Senate Democrats will force Republicans to vote on federal contraception protections


WASHINGTON — Senate Majority Leader Chuck Schumer, D-N.Y., plans to hold a Senate vote next month on a bill to establish federal protections for legal contraceptives, a source familiar with his plan told NBC News.

The vote is designed to force Republicans to take a side in a culture war over reproductive rights that is playing out across the country ahead of the election and has divided their party.

“Now more than ever, contraception is a critical piece of protecting women’s reproductive freedoms, standing as nothing short of a vital lifeline for millions of American women across the country,” Schumer said Wednesday on the Senate floor.

Schumer announced plans to hold the vote just a day after former President Donald Trump suggested in an interview that he was open to new restrictions on birth control. “We’re looking at that, and I’m going to have a policy on that very shortly,” Trump said when asked by KDKA-TV of Pittsburgh whether he supports restrictions on contraception.”And I think it’s something you’ll find interesting. I think it’s a smart decision. We’ll be releasing it very soon.”

(Trump later walked those comments back on his social media platform.)

The bill, called the Right to Contraception Act, would protect a person’s ability to access contraceptives and protect a health care provider’s ability to provide contraceptives and information related to contraception. The vote will be part of a larger push to put Republicans on the record of reproductive rights ahead of the second anniversary of the Supreme Court overturning Roe v. Wade.

A date hasn’t been set for the vote, but Schumer began the process Tuesday to put the bill on the calendar, making it available to bring up later.

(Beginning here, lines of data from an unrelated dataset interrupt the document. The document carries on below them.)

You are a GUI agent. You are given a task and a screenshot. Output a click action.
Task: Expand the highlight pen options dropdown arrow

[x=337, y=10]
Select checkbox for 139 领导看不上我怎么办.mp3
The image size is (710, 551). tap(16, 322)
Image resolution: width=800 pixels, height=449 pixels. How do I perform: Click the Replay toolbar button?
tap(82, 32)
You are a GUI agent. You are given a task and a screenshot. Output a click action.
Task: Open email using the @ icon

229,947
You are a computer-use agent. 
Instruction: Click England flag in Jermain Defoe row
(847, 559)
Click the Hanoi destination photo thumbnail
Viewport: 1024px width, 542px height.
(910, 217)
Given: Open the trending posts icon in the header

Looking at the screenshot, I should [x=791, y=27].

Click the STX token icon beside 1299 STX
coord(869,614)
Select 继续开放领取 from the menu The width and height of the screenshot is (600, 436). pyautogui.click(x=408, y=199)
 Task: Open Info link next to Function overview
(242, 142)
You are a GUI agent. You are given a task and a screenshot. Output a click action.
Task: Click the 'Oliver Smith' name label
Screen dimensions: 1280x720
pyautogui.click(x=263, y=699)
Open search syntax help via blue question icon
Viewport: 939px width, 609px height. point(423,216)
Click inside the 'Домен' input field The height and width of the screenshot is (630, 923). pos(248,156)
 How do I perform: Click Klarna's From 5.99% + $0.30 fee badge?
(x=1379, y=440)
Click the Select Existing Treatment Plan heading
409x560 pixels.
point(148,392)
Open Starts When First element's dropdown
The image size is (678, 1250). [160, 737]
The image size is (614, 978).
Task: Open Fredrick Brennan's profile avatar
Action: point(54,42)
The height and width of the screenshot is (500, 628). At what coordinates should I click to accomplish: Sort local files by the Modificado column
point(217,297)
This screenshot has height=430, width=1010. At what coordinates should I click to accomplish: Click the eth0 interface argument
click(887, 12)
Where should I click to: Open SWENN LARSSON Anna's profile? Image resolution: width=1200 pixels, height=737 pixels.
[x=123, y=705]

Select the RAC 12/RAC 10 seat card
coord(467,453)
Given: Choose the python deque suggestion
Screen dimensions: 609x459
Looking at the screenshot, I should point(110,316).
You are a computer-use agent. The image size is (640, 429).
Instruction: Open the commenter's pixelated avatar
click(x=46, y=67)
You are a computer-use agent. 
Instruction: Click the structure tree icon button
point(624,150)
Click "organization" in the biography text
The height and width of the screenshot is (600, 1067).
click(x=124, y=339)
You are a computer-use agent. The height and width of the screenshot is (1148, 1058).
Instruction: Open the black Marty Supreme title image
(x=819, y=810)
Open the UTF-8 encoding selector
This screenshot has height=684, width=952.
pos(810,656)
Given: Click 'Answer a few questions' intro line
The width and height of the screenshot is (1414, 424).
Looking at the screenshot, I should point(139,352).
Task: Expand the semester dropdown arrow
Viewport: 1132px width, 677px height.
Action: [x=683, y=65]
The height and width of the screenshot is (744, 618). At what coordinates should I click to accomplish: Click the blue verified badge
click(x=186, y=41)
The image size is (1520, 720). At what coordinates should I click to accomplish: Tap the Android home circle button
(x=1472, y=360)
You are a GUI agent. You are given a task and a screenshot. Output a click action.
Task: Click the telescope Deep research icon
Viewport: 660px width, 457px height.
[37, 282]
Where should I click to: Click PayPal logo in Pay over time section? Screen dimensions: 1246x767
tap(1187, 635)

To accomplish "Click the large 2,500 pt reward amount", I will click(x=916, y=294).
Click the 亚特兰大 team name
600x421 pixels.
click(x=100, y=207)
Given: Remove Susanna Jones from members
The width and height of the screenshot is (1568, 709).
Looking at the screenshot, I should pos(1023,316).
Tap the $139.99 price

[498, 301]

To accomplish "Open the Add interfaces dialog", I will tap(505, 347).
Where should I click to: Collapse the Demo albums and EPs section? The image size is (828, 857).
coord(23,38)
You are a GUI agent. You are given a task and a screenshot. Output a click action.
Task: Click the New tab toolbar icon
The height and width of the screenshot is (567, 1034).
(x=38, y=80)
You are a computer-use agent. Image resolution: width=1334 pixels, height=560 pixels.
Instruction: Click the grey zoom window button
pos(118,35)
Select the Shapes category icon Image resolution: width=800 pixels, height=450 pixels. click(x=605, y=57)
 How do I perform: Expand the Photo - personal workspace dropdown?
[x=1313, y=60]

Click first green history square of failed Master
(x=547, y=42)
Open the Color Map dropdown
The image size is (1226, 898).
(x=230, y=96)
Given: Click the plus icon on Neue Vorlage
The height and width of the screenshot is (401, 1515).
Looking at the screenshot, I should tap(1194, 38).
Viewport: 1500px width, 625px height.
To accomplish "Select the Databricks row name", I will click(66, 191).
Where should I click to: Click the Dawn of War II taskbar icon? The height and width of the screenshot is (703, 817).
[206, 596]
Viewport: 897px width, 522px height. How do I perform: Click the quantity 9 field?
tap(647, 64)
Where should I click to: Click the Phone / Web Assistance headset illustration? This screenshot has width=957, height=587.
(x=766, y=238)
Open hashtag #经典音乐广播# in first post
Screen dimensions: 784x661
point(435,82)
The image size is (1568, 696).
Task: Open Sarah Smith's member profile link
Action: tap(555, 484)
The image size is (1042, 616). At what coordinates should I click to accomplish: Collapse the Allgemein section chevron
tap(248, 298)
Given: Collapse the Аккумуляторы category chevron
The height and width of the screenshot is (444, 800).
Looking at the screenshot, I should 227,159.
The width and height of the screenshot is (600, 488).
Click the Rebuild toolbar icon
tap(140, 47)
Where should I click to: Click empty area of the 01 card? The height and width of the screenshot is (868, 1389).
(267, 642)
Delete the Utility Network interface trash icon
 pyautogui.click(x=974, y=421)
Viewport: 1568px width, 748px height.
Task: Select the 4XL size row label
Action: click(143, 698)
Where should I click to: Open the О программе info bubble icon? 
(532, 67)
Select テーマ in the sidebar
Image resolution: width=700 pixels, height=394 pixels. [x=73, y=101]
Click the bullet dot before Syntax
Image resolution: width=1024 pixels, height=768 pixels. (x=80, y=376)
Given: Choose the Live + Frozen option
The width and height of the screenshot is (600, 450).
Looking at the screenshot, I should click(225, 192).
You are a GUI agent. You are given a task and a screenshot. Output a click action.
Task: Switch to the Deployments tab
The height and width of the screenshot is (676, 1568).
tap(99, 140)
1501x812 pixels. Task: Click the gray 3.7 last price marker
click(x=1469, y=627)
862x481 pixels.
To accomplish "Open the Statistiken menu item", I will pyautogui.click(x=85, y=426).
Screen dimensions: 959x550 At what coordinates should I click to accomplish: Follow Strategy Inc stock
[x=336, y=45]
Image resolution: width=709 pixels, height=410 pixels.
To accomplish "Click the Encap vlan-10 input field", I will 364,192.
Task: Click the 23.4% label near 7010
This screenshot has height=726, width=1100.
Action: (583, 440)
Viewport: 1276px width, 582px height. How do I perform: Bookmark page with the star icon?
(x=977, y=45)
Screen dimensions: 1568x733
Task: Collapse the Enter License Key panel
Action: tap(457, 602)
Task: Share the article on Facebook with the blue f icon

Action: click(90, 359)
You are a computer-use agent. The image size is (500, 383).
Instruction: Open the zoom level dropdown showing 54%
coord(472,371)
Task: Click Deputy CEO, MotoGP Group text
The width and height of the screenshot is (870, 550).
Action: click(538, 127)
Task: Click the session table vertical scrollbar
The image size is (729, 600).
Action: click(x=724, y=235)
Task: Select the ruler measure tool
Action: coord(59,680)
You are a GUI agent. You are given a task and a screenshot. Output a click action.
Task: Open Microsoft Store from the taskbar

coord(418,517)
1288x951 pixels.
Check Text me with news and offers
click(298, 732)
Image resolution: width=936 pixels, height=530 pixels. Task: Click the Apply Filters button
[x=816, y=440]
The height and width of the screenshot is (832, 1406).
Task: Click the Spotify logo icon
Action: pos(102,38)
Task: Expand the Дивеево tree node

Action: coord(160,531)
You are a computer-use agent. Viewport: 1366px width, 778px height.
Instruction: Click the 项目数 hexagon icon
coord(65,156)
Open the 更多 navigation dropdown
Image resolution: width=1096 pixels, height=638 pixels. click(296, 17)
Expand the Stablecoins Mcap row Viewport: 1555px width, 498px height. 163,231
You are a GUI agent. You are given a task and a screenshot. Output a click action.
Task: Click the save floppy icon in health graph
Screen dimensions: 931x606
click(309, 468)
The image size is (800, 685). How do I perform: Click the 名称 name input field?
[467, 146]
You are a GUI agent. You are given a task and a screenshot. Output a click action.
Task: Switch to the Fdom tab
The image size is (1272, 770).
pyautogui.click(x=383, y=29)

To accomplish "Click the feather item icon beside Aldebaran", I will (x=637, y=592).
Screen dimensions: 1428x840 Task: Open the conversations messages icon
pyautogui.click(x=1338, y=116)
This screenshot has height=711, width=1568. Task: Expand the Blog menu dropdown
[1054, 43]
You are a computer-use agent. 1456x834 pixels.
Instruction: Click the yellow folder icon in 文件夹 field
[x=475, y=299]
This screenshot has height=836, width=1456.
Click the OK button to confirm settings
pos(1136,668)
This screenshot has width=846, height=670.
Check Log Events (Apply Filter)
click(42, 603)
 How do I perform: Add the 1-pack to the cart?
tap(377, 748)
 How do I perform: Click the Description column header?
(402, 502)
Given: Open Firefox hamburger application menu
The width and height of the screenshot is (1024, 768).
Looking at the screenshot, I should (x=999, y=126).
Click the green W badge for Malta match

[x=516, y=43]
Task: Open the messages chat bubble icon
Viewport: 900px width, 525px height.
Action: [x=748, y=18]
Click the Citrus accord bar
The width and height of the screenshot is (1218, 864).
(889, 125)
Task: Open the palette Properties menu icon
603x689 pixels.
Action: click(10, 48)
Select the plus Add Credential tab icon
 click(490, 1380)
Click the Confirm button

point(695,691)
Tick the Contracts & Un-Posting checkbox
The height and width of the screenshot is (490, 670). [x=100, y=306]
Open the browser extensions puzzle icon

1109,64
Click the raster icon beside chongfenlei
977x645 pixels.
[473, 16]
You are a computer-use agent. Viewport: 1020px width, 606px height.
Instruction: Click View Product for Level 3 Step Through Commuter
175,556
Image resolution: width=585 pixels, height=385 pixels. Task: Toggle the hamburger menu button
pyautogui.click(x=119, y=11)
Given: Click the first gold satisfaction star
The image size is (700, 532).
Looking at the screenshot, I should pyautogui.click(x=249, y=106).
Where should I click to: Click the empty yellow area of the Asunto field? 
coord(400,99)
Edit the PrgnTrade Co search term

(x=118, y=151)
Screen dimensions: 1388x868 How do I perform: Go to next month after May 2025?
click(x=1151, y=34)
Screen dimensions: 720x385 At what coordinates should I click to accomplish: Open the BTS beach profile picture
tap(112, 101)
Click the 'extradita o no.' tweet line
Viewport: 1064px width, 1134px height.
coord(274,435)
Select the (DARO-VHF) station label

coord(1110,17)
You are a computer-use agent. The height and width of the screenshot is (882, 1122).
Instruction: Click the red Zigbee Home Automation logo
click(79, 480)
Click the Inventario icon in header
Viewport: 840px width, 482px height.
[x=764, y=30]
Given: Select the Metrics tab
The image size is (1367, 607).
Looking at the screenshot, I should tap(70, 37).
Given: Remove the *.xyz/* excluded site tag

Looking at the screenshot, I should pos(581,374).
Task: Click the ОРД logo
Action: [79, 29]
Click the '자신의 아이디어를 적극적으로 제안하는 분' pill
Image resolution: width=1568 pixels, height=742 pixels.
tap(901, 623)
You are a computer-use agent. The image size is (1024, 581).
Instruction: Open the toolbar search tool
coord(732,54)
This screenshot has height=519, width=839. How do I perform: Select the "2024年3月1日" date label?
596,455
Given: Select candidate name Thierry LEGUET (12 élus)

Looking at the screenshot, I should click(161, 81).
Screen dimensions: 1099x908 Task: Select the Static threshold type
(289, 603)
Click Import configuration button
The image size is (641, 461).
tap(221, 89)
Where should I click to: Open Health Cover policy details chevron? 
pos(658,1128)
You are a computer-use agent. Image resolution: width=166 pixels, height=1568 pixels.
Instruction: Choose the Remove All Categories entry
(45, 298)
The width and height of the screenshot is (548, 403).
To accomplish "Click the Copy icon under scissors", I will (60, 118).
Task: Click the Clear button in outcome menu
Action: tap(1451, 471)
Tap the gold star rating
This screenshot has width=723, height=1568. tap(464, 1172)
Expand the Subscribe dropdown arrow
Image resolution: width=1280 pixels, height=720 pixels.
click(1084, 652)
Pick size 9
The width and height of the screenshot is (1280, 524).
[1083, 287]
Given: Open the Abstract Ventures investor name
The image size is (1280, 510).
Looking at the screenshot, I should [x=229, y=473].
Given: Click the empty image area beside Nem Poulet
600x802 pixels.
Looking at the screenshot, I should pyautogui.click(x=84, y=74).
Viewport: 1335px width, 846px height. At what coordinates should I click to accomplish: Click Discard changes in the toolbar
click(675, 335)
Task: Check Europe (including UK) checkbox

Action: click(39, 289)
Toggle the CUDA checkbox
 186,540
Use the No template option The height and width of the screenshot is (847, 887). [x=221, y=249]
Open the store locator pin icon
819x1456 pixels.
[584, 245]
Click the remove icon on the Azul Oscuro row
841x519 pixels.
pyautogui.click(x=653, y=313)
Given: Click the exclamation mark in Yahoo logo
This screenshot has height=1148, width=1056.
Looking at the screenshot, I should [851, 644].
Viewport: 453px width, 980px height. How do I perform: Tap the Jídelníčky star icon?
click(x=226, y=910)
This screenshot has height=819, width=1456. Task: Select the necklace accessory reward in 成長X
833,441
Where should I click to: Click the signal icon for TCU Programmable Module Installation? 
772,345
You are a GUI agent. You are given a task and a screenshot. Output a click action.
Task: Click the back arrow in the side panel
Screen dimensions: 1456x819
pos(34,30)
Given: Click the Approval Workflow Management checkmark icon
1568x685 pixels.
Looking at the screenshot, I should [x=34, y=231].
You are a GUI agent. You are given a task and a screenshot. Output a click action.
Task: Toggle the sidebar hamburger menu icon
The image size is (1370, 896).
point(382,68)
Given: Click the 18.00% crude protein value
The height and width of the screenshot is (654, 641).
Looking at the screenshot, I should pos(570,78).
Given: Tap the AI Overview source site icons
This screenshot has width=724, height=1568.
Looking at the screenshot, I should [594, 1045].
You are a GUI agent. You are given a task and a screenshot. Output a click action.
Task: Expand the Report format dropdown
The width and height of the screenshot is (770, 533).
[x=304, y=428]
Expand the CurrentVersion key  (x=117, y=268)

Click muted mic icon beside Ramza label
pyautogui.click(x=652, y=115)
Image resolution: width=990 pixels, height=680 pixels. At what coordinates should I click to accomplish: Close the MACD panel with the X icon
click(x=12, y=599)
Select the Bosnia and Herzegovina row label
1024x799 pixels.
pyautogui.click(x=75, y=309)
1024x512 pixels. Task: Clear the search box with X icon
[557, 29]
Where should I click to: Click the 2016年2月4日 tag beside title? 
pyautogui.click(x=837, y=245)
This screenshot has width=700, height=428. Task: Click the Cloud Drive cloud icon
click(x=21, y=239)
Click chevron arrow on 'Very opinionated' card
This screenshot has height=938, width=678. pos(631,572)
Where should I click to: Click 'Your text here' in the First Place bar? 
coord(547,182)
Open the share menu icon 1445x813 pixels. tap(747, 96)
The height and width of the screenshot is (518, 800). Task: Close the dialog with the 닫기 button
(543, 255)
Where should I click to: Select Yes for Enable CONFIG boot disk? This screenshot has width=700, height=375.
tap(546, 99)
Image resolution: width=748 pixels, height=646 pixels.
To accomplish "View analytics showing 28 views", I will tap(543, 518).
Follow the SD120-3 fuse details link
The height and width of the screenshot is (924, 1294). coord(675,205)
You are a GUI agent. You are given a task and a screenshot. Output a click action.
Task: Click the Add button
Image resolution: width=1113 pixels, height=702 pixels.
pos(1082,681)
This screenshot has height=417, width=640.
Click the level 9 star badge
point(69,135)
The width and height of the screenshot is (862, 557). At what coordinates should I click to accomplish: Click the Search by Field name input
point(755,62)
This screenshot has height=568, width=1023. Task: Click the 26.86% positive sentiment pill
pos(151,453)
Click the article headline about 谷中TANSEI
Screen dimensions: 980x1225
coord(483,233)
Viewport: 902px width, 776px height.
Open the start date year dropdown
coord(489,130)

The Senate will vote on a separate border security bill on Thursday ahead of a weeklong recess pegged to Memorial Day, before returning in June.

Both votes are designed to put GOP senators on record on tough issues over the summer of this key election year, as Democrats try to hold on to a slim majority, currently 51-to-49 votes, and as Trump has vacillated on reproductive rights.

The Senate will vote this week on the bipartisan border bill introduced in February, a vote that is expected to fail with bipartisan opposition and is largely seen as an effort to respond to Republican criticism of the situation at the southern border.

“Republicans are going to vote against the right of American families to decide how many children they want. Goodness gracious, if that’s going to be a contested issue in this campaign, I’ll stick with American families. I know where they stand,” Senate Majority Whip Dick Durbin, D-Ill., said Wednesday.

Sen. Thom Tillis, R-N.C., said the vote shows Schumer is worried politically about the 2024 election.

“I suspect there will be some members to support it. But this is just another one, like this week we’ve got what I think is a gimmick on the border bill. He’s going to do these sort of political messaging bills because he knows he’s underwater in a couple of states,” Tillis said. “And he’s trying to create a political foothold for some of his incumbents.”

Sen. John Thune, R-S.D., the minority whip who’s running to become the GOP leader next year, said the vote on a contraceptives bill “doesn’t seem necessary to me.”

“I think Republicans do support that, yeah. I’m not sure why you need to put a bill on the floor,” Thune said.

Asked about Trump saying he would look at potentially restrictive policies on contraceptives, Thune said:” It sounds like he clarified what he meant by that. But that’s obviously not a position that’s held by by me or, I would argue, most Republicans.”

Sen. Marsha Blackburn, R-Tenn., sidestepped when asked about Schumer’s plans.

“We’ll see what the Democrats are going to do,” she said. “Nobody knows what they’re going to bring up.”